Week In Review: Verizon Is Launching A Virtual MVPD; Some More Light Shed On Facebook TV

Week In Review: Verizon Is Launching A Virtual MVPD; Some More Light Shed On Facebook TV

1. Verizon Is Launching A Virtual MVPD

Verizon CEO Lowell McAdam seemed to confirm this week that they were indeed planning to launch a virtual pay-TV service and that service would not be tied in to their not-very-successful Go90 service.

There were some noises about how they’d involved AOL and Yahoo in this new deal, but again, it was unclear exactly how that was going down: were they planning to incorporate content from those services? Promote the new service to the thousands of Baby Boomers who still use AOL and Yahoo email?

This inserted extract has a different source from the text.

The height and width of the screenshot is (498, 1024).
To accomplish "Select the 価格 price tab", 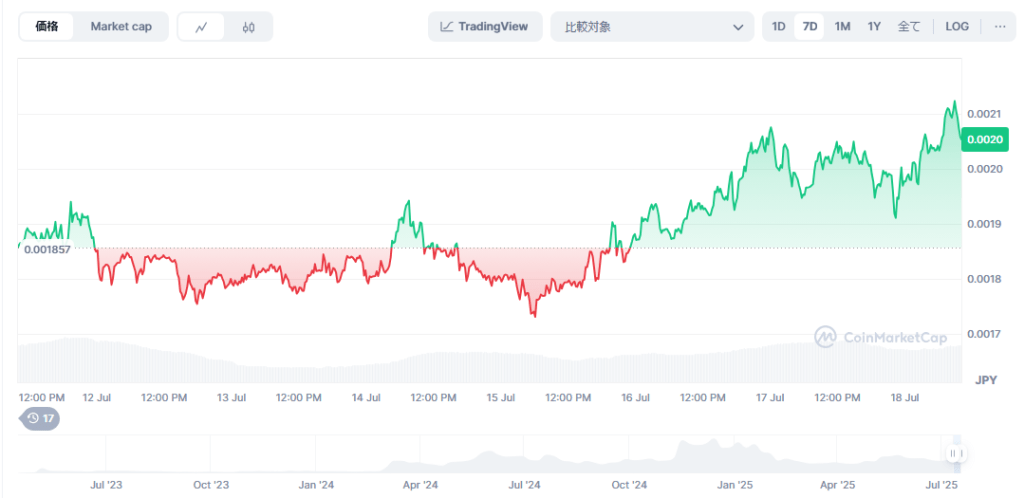I will pos(47,27).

Both? Some sort of ad play? It’s hard to tell.

Then there’s the ghost of OnCue, the going-to-change-the-world new pay-TV service that Verizon bought from Intel a couple of years back. We had thought that OnCue was somehow going to power Go90, but that turned out not to be the case. The OnCue team, lead by ex-BBC superstar Erik Huggers seems to be long gone (Huggers himself is now the CEO of Vevo) though the interface, which was rumored to be quite sleek and advanced, could be repurposed for the new service.

Why It Matters

Verizon is the nation’s largest mobile phone carrier. We suspect they may try and offer this new vMVPD to Verizon mobile customers, with the bonus that any data they use watching the new service is not counted towards their overall data cap. (aka Zero rating.)

That’s a huge plus, especially given that Verizon is at the forefront of rolling out 5G service, which should be more than enough to handle video.

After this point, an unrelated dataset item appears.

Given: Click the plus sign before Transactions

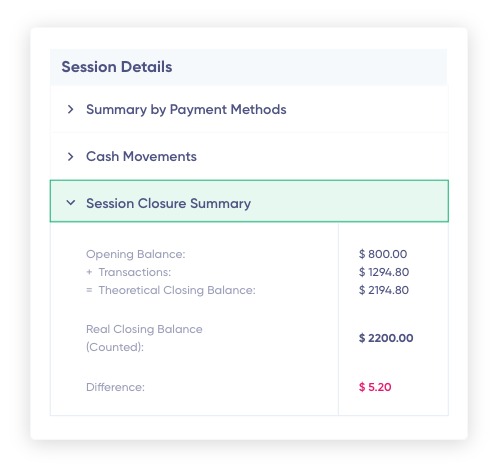Looking at the screenshot, I should click(89, 272).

That in and of itself may eliminate the Achilles Heel of any virtual MVPD: the incumbent broadband provider can easily adjust pricing so that the cost of any outside pay TV service becomes prohibitively expensive. (e.g., broadband + our pay TV service—$75, broadband alone—$100.) With a 5G line in place, the broadband monopoly may finally be broken.

That said, we don’t think the audience for a mobile-only pay-TV service is all that big to begin with, and with more and more virtual services on the market, it gets harder and harder to create meaningful market share.

We still believe that the future belongs to MVPDs, that viewers want a simple solution with a single overriding interface (versus an array of apps) and that the TV Everywhere apps from the MVPDs are most likely to provide that sort of functionality. The MVPDs will sell off slimmed down, digital only packages featuring their TVE apps (which will likely include both sports and sports-free versions) and the entire industry will move to a library-based system where everything is available on ad-supported VOD.

What You Need To Do About It

If you’re a network, you’ll want your programming to be available in as many places as possible, so keep yourself open to all these new deals. You’ll only be gaining more viewers. If you’re one of the networks looking to create a sports-free bundle, go for it. There’s definitely a market for it, and if it’s one of the the many flavors of bundle the MVPDs are going to be offering, then there’s no reason not to go for it.

If you’re an MVPD, make sure the interface on your TVE apps is up to speed—remember the whole Nordstrom prices for Kmart service conundrum and give your users something that matches the very high price point you’re asking.

If you’re the various unions and other people responsible for the tangle of rights issues, work to streamline things. Make it easy for advertisers to buy TV commercials across various delivery systems, especially for linear programming. (In the long run, everyone will profit from that.)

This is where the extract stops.